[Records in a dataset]
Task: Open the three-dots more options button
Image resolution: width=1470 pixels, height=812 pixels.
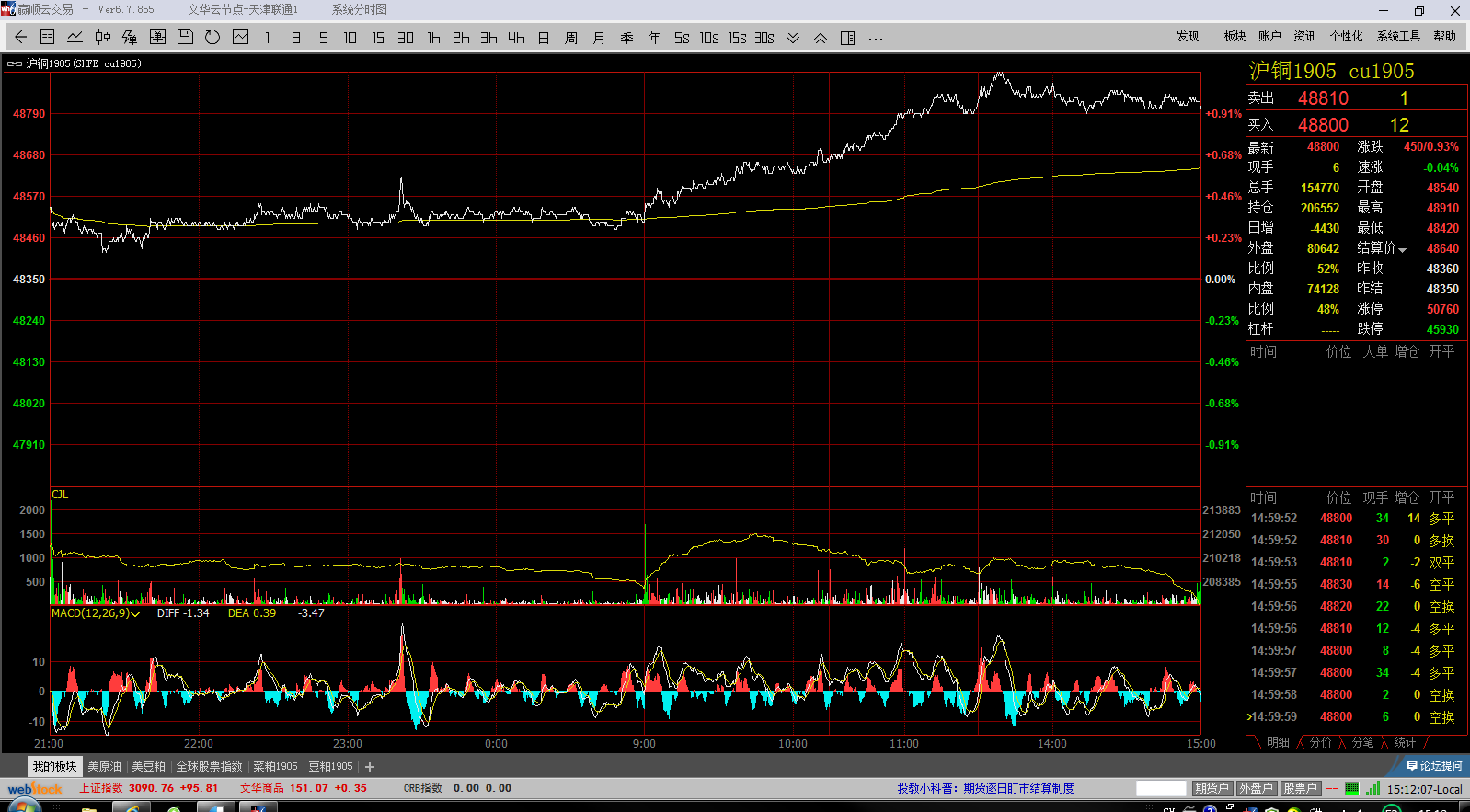Action: point(876,39)
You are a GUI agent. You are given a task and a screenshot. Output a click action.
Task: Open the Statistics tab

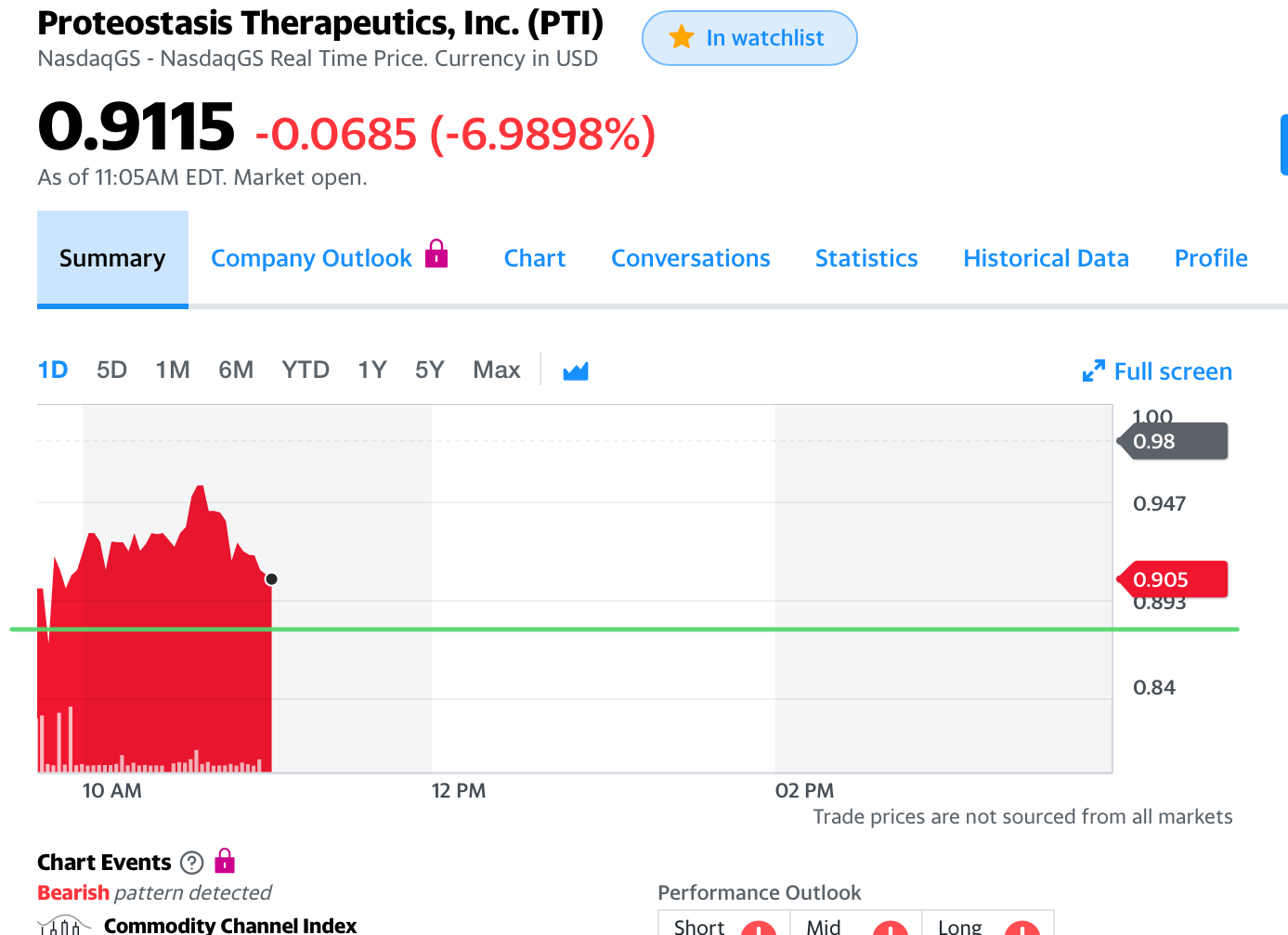(866, 258)
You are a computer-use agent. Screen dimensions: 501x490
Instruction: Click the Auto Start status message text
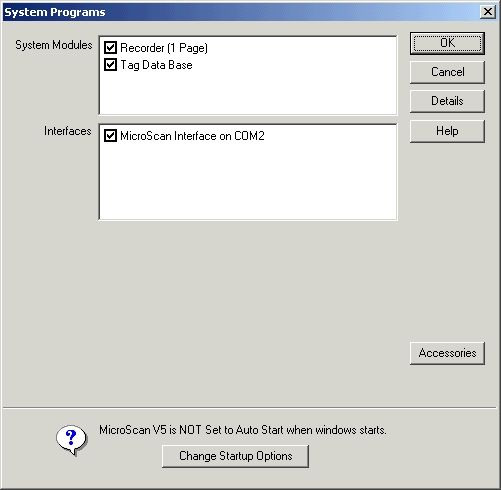tap(243, 430)

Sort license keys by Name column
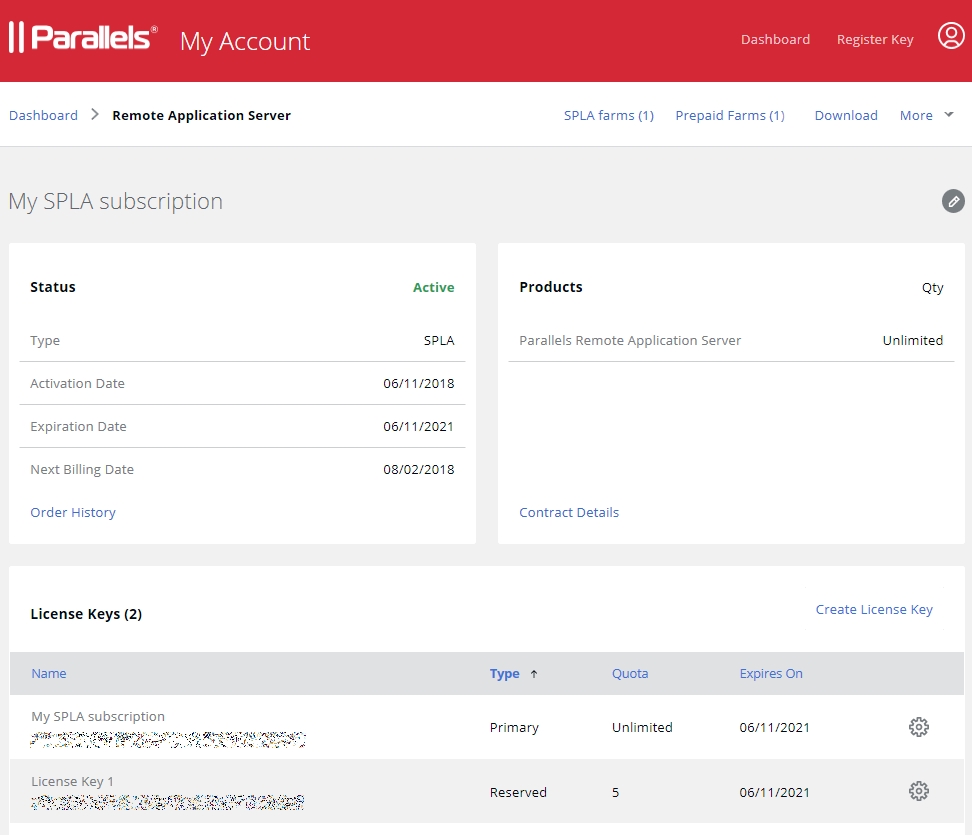pos(49,673)
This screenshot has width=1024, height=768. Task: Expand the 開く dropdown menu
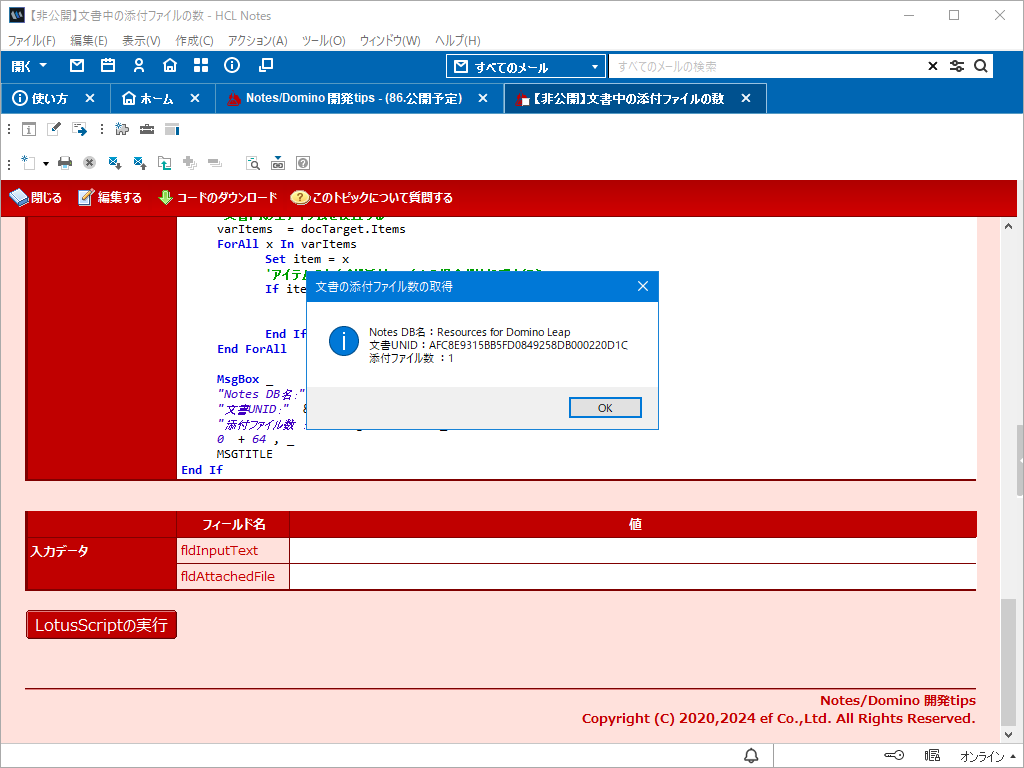[x=29, y=66]
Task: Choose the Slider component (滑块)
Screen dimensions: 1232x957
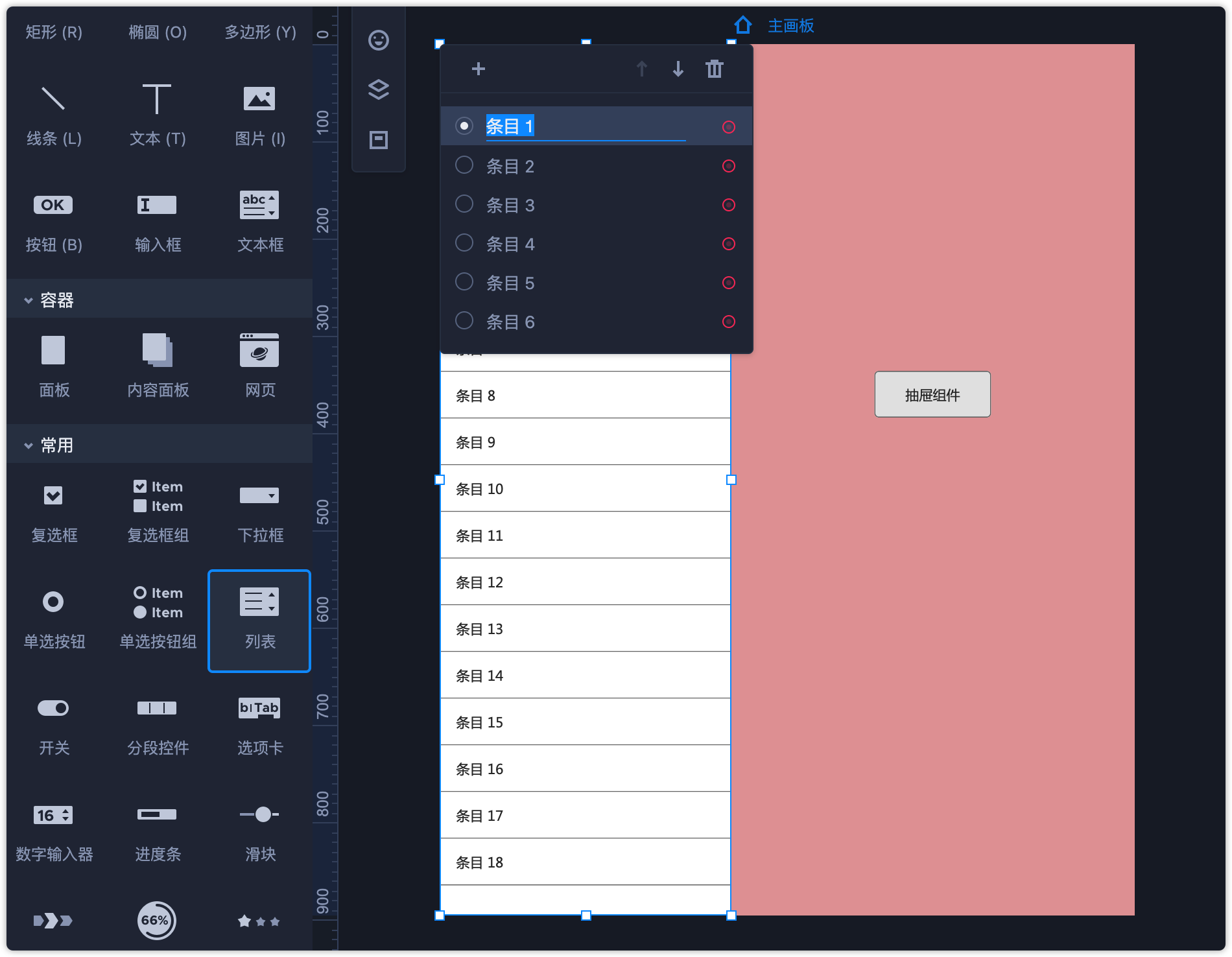Action: (x=259, y=830)
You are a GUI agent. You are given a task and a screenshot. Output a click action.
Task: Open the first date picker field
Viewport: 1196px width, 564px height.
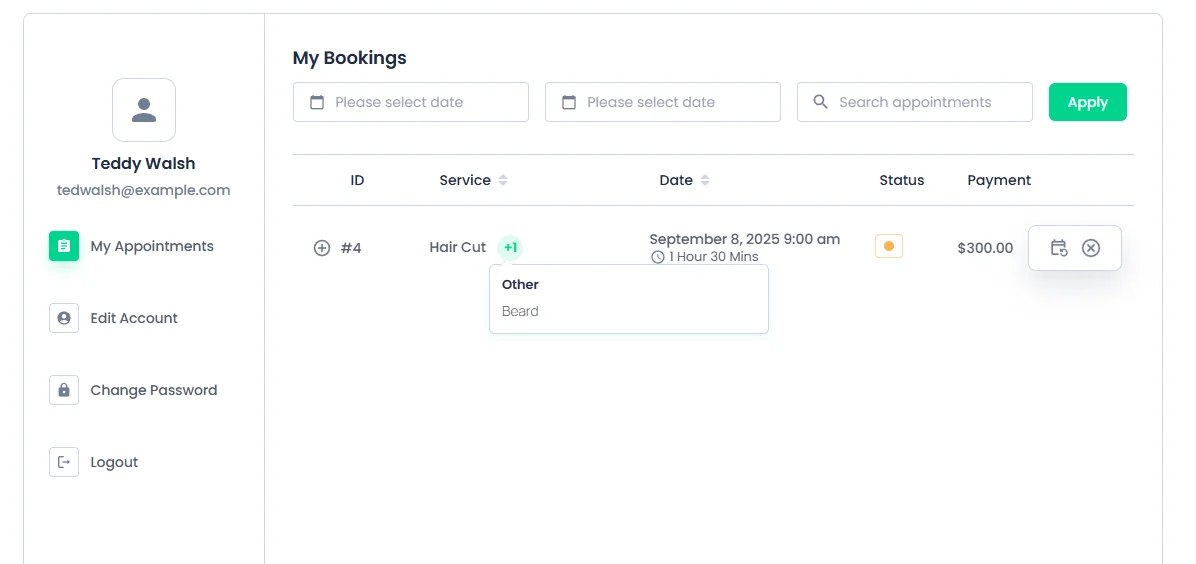(x=410, y=102)
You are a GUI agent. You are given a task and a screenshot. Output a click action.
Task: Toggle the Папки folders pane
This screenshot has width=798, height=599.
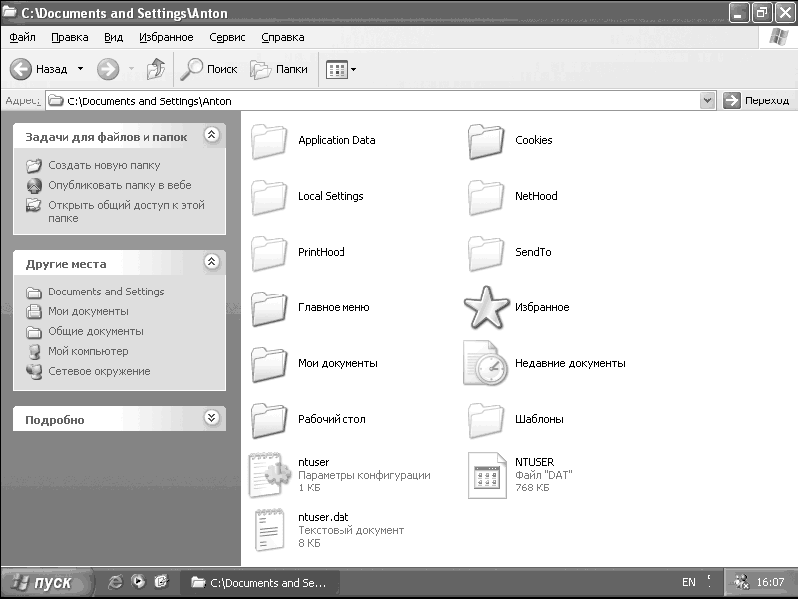tap(279, 69)

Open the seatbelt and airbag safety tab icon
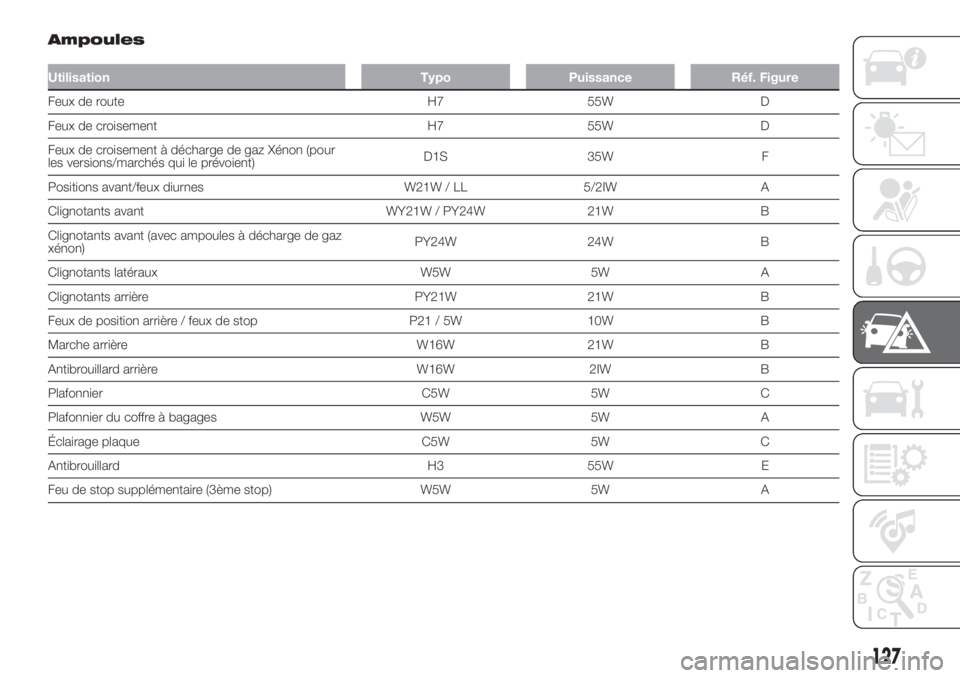click(906, 200)
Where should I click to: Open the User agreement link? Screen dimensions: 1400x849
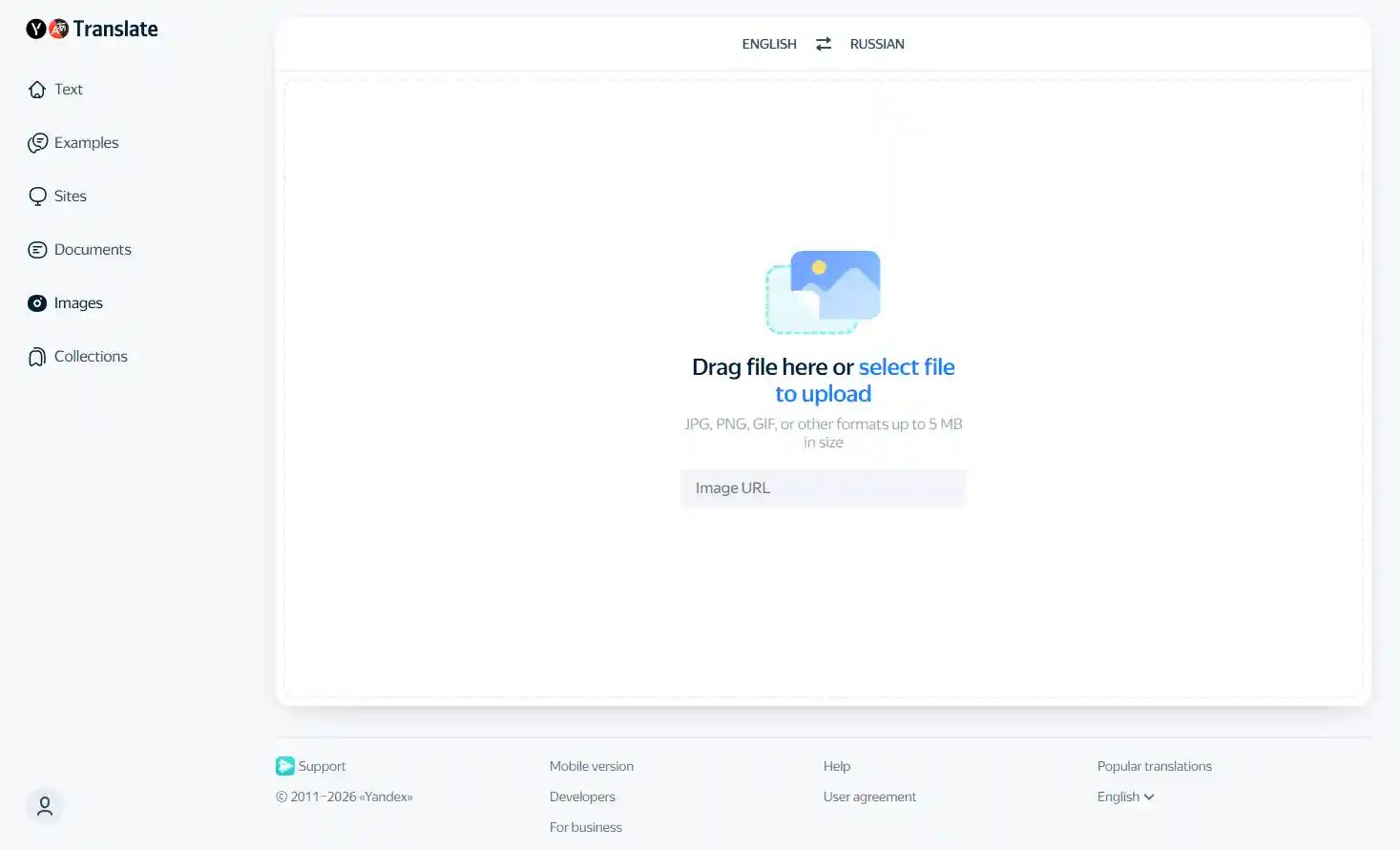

→ **Given request**
Please format every line of the material above as a numbered list, skipping the blank lines and leaving the pictures out.

→ **Reply**
1. Task: Open the three-dots more options button
2. Image resolution: width=1470 pixels, height=812 pixels.
3. Action: point(876,39)
4. You are a GUI agent. You are given a task and a screenshot. Output a click action.
5. Task: Open the Statistics tab
6. (866, 258)
7. You are a computer-use agent. Screen dimensions: 501x490
8. Instruction: Click the Auto Start status message text
9. tap(243, 430)
10. Sort license keys by Name column
11. pos(49,673)
12. This screenshot has width=1024, height=768. Task: Expand the 開く dropdown menu
13. [x=29, y=66]
14. Task: Choose the Slider component (滑块)
15. Screen dimensions: 1232x957
16. Action: (x=259, y=830)
17. You are a GUI agent. You are given a task and a screenshot. Output a click action.
18. Task: Open the first date picker field
19. Viewport: 1196px width, 564px height.
20. (x=410, y=102)
21. You are a GUI agent. You are given a task and a screenshot. Output a click action.
22. Task: Toggle the Папки folders pane
23. This screenshot has width=798, height=599.
24. tap(279, 69)
25. Open the seatbelt and airbag safety tab icon
26. click(906, 200)
27. Where should I click to: Open the User agreement link? Screen dimensions: 1400x849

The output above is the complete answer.